July 30th, 2021
The right to be morons: the unvaccinated
The COVID vaccination rate appears to be plateauing around 70 percent, leaving 30 percent of the adult population steadfastly refusing to accept vaccines. And now, with the emergence of the dangerous Delta variant, hospital admissions have spiked for these unvaccinated hardheads, who still believe the vaccines are unproven in spite of overwhelming data to the contrary. Communities across the nation are reinstating mask requirements, even for the vaccinated people. Many people are outraged, and feel that there should be mandatory vaccination requirements instituted for the morons who currently refuse the shots, rather than go backwards on masks.
The Bizarreville Civil Liberties Union (BCLU) has come forward, reminding us that people in this country have the constitutional right to be morons. It is written, according to the BCLU, in one of the footnotes buried in the Bill of Rights… a footnote that is often not printed in books because the font is so small. It reads:
“No federal, state, or local government shall have the right to prevent citizens from being morons.
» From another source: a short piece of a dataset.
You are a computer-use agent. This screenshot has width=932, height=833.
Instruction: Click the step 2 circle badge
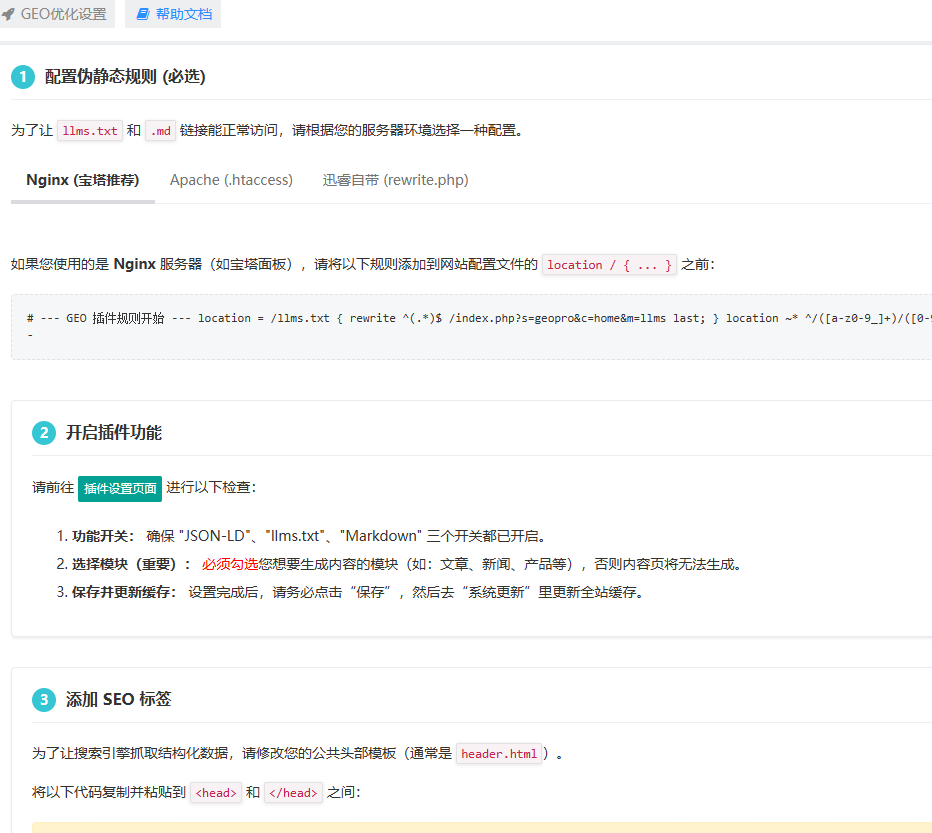pos(44,433)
Congress shall make no law restricting moronic freedoms, or limiting people’s fundamental right to be stupid.”
The BCLU also notes that the first draft of the Declaration of Independence originally had the phrase: “…endowed by their Creator with certain unalienable rights, that among these are Life, Liberty, and the pursuit of happiness, so long as it did not entail being a moron…”
Of course, that last portion was changed in the final draft, as we all know. Many historians believe that if the founders would have seen this massive reluctance to take a proven COVID vaccine to help the health of the nation, they would have left the moron thing in the finished document.
Many hospitals are now building Moron Wings to address the new COVID crisis, while also realizing that there will be other epidemics/pandemics in the future that will require medical treatment for unvaccinated morons. They plan to staff these wings with people who flunked out of medical school, but had at least gained some medical knowledge along the way. Close enough for the patients in this wing.
Disclaimer: all stories in Bizarreville are fiction, especially the part about wishful footnotes in historical documents.